▶ [The task] The answer must restate the records below word for word.

▶ [Data for review]
- - - -
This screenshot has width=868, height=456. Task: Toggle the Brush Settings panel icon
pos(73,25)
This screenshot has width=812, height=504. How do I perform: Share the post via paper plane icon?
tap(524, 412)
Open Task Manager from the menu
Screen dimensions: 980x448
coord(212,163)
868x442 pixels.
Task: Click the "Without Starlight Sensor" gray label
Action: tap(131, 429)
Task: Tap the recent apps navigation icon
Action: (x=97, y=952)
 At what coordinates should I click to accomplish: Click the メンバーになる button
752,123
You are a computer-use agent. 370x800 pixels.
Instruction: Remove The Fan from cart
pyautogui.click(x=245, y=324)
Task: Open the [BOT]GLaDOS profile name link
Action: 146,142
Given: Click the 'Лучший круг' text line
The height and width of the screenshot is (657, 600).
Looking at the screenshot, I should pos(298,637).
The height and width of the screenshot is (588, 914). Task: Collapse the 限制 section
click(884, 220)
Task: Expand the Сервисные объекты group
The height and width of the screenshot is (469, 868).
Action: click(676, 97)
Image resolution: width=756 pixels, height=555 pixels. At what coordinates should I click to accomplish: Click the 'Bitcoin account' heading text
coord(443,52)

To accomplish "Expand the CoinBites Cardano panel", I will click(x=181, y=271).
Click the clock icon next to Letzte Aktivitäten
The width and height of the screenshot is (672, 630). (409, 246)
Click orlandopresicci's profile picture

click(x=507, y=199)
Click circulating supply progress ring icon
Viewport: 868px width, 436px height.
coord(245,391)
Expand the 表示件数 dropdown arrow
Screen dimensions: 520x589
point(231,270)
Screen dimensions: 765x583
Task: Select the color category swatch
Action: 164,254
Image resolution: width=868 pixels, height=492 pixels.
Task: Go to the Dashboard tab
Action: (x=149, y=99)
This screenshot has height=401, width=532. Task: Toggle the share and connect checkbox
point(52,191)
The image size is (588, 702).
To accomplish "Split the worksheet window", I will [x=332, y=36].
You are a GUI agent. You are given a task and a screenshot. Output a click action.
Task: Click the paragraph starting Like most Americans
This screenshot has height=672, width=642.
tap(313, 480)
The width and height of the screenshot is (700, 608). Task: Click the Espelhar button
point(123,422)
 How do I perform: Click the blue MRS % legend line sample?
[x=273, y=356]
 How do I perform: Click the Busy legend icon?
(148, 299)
- - - -
▶ [Output]
This screenshot has width=868, height=456. Task: Toggle the Brush Settings panel icon
pos(73,25)
This screenshot has width=812, height=504. How do I perform: Share the post via paper plane icon?
tap(524, 412)
Open Task Manager from the menu
Screen dimensions: 980x448
coord(212,163)
868x442 pixels.
Task: Click the "Without Starlight Sensor" gray label
Action: tap(131, 429)
Task: Tap the recent apps navigation icon
Action: (x=97, y=952)
 At what coordinates should I click to accomplish: Click the メンバーになる button
752,123
You are a computer-use agent. 370x800 pixels.
Instruction: Remove The Fan from cart
pyautogui.click(x=245, y=324)
Task: Open the [BOT]GLaDOS profile name link
Action: 146,142
Given: Click the 'Лучший круг' text line
The height and width of the screenshot is (657, 600).
Looking at the screenshot, I should pos(298,637).
The height and width of the screenshot is (588, 914). Task: Collapse the 限制 section
click(884, 220)
Task: Expand the Сервисные объекты group
The height and width of the screenshot is (469, 868).
Action: click(676, 97)
Image resolution: width=756 pixels, height=555 pixels. At what coordinates should I click to accomplish: Click the 'Bitcoin account' heading text
coord(443,52)

To accomplish "Expand the CoinBites Cardano panel", I will click(x=181, y=271).
Click the clock icon next to Letzte Aktivitäten
The width and height of the screenshot is (672, 630). (409, 246)
Click orlandopresicci's profile picture

click(x=507, y=199)
Click circulating supply progress ring icon
Viewport: 868px width, 436px height.
coord(245,391)
Expand the 表示件数 dropdown arrow
Screen dimensions: 520x589
point(231,270)
Screen dimensions: 765x583
Task: Select the color category swatch
Action: 164,254
Image resolution: width=868 pixels, height=492 pixels.
Task: Go to the Dashboard tab
Action: (x=149, y=99)
This screenshot has height=401, width=532. Task: Toggle the share and connect checkbox
point(52,191)
The image size is (588, 702).
To accomplish "Split the worksheet window", I will [x=332, y=36].
You are a GUI agent. You are given a task and a screenshot. Output a click action.
Task: Click the paragraph starting Like most Americans
This screenshot has height=672, width=642.
tap(313, 480)
The width and height of the screenshot is (700, 608). Task: Click the Espelhar button
point(123,422)
 How do I perform: Click the blue MRS % legend line sample?
[x=273, y=356]
 How do I perform: Click the Busy legend icon?
(148, 299)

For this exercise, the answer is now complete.